Thursday, November 5, 2009

The Blank Node Bother and the RDF Copymess

There were many comments on my post about the problems in the Linked Data released by the New York Times, including some back and forth by Kingsley Idehen, Glenn MacDonald, Cory Casanave and Tim Berners-Lee that many readers of this blog may have found to be somewhat inexplicable. On the surface, the comments appeared to be about how to deal with the potentially toxic scope of "owl:sameAs". At a deeper level, the comments surround the issue of how to deal with a limitation of RDF. A better understanding of this issue will also help you understand difficulties faced by the New York Times and other enterprises trying to benefit from the publication of Linked Data.

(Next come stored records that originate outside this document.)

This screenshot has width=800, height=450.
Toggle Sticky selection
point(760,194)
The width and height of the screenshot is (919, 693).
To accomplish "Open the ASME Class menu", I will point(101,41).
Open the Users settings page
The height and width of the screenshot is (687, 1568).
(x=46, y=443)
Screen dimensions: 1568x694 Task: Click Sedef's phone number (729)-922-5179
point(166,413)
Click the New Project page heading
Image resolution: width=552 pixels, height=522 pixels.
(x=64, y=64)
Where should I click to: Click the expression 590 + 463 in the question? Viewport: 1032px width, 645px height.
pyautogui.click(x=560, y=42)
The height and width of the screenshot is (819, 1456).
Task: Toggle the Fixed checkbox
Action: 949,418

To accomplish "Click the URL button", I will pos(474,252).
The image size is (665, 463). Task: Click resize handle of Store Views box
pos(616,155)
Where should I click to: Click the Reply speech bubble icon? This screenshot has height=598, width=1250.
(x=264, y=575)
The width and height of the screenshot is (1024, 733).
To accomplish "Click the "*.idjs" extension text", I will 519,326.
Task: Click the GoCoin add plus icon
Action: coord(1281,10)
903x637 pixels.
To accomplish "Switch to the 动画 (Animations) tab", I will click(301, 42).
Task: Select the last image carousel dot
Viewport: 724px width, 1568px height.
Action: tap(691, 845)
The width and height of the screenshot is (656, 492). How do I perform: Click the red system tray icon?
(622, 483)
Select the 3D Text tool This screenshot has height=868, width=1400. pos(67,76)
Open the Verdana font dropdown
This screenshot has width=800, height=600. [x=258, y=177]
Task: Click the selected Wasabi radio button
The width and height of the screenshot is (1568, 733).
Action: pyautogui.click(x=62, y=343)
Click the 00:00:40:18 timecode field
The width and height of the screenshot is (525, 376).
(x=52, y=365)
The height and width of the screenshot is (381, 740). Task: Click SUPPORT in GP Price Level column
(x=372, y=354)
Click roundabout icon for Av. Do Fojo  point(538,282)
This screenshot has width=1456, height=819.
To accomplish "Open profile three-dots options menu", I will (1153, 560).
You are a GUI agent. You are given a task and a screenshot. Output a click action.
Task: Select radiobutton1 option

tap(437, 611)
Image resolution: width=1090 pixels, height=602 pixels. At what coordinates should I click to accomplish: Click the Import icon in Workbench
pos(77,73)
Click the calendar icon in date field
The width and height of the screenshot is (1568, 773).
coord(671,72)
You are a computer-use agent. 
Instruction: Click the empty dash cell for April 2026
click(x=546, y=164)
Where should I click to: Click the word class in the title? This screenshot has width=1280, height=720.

Let's suppose that you have a dataset that you want to publish for the world to use. You've put a lot of work into it, and you want the world to know who made the data. This can benefit you by enhancing your reputation, but you might also benefit from others who can enhance the data, either by adding to it or by making corrections. You also may want people to be able to verify the status of facts that you've published. You need a way to attach information about the data's source to the data. Almost any legitimate business model that might support the production and maintenance of datasets depends on having some way to connect data with its source.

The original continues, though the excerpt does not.